### Page excerpt
================================

Shifting States
University of Adelaide, 11-15 December 2017
This conference aims to extend recent anthropological theorising on the state. Anthropology has long been interested in the comparative study of states, and from the mid-twentieth century onwards, at least, anthropologists have provided rich ethnographic accounts of, and key theoretical insights into, states as institutional and bureaucratic formations, as purveyors of nationalist sentiment (especially in post-colonial settings), and as custodians of public ritual. However, in recent years, a growing body of anthropological work has extended these definitions further still, by drawing attention to the ways in which ‘statecraft’ may be embedded within wider sets of relations, representations, and practices as well.
One key concern of this contemporary literature has been to highlight the ways in which the elements of statecraft are made manifest through, yet may also become dependent upon, different kinds of materialities, including documents, audio-visual media, and different kinds of physical spaces. Another has been to examine the kinds of affective, embodied responses that state processes, practices and systems often generate. A third interest has been to examine what implications all of this has for our understanding of the relationship between states and persons. Against earlier models, which cast the state as a set of discrete institutions that could be (in a sense) ‘set against’ its individual subjects or citizens, this newer scholarship has emphasised the ways in which state imaginaries and practices may be imminent to, and embedded within, processes of socialization and subject formation. In some instances, the two may even become homologous of each other (as they have – some would argue – under the conditions of late-capitalism/neo-liberalism).

================================

### Supplied data
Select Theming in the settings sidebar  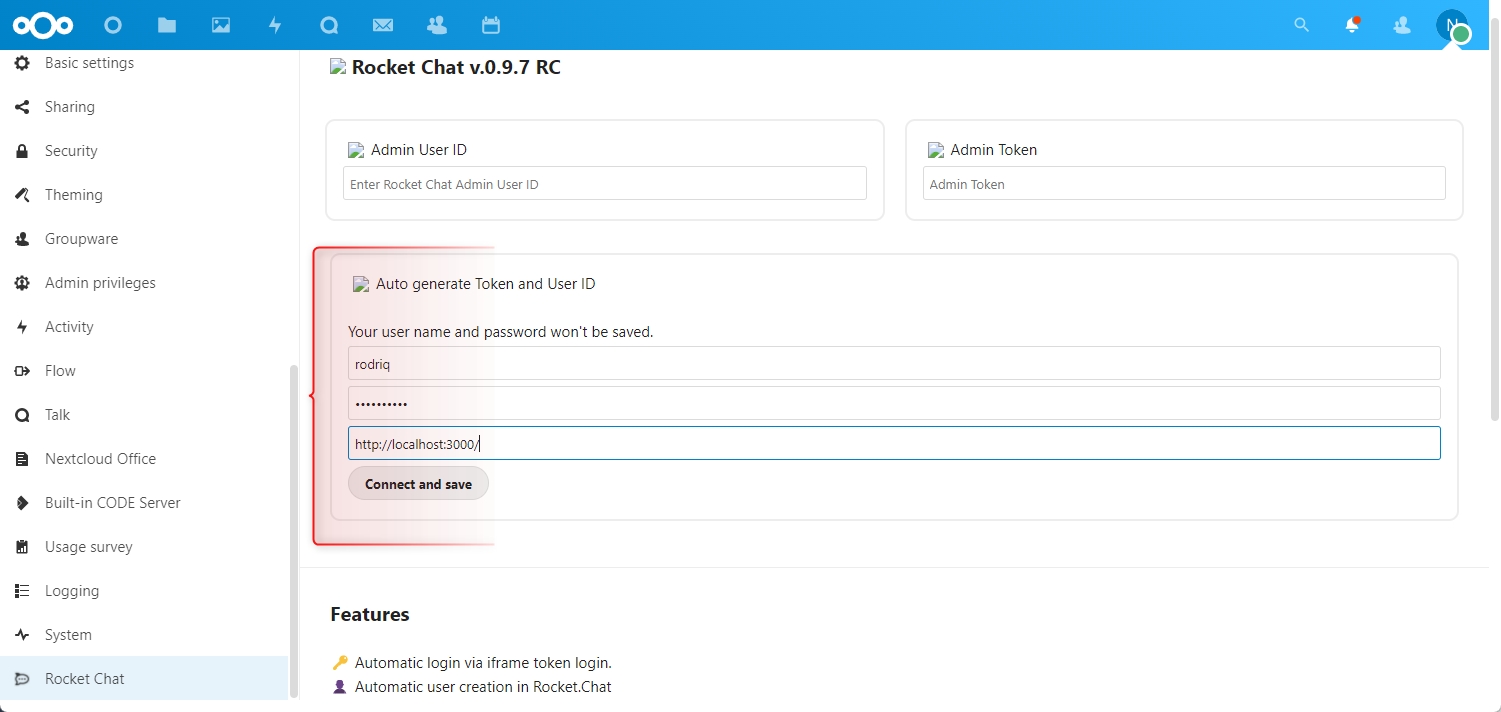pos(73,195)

================================

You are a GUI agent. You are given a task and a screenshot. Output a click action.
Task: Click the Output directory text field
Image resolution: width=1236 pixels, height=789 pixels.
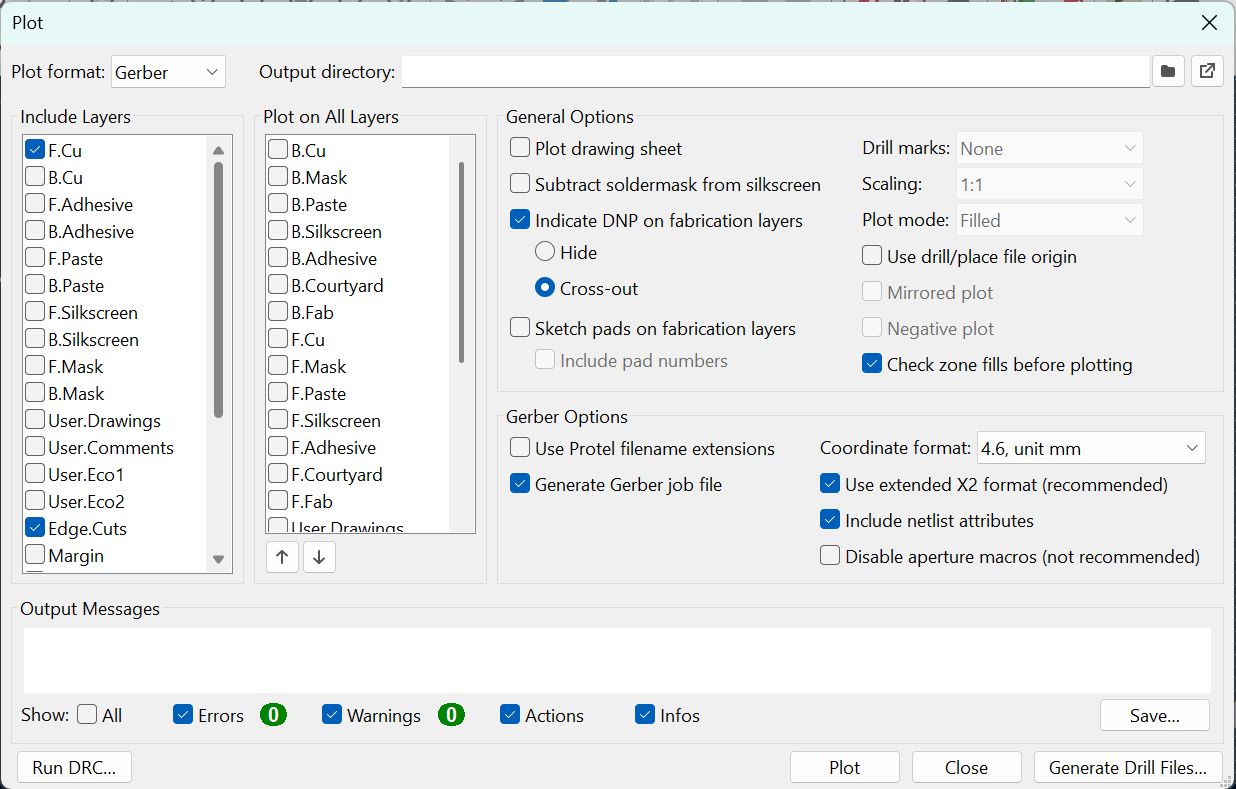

================================

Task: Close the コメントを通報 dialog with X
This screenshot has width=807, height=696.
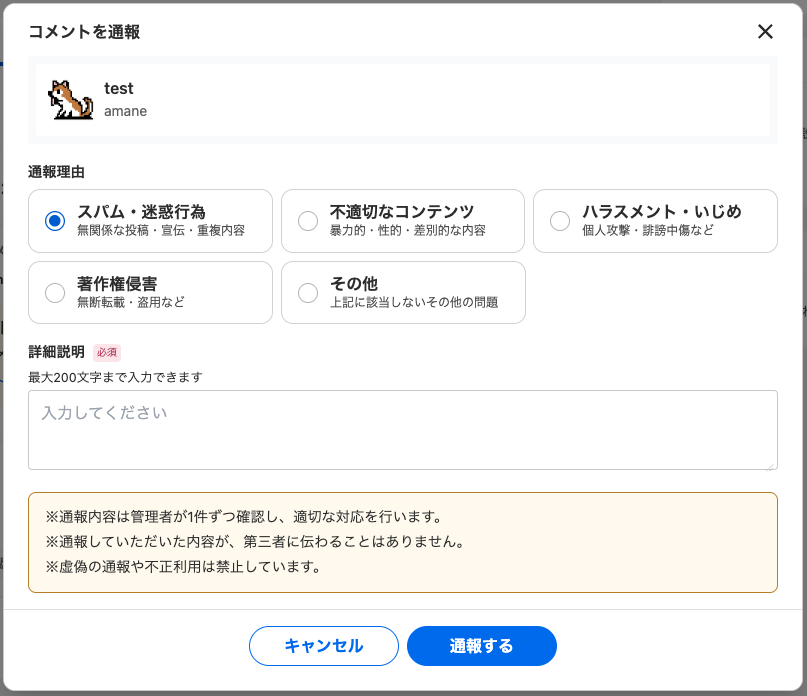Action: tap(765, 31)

================================

### Problem set
1. Decide whether each statement below agrees with the Shifting States page. Answer yes or no for each, and quote the words from the page that settle it.
(a) The conference is held at the University of Adelaide.
(b) The earlier models described the state as inseparable from its individual subjects.
(c) Documents are among the materialities through which the elements of statecraft are made manifest.
2. From the Shifting States page, return the passage between "Shifting States" and "practices as well.", inclusive.

### Answers to this exercise
1.
(a) Yes: "University of Adelaide, 11-15 December 2017"
(b) No: "earlier models, which cast the state as a set of discrete institutions that could be (in a sense) ‘set against’ its individual subjects or citizens"
(c) Yes: "different kinds of materialities, including documents, audio-visual media, and different kinds of physical spaces"

2.
Shifting States
University of Adelaide, 11-15 December 2017
This conference aims to extend recent anthropological theorising on the state. Anthropology has long been interested in the comparative study of states, and from the mid-twentieth century onwards, at least, anthropologists have provided rich ethnographic accounts of, and key theoretical insights into, states as institutional and bureaucratic formations, as purveyors of nationalist sentiment (especially in post-colonial settings), and as custodians of public ritual. However, in recent years, a growing body of anthropological work has extended these definitions further still, by drawing attention to the ways in which ‘statecraft’ may be embedded within wider sets of relations, representations, and practices as well.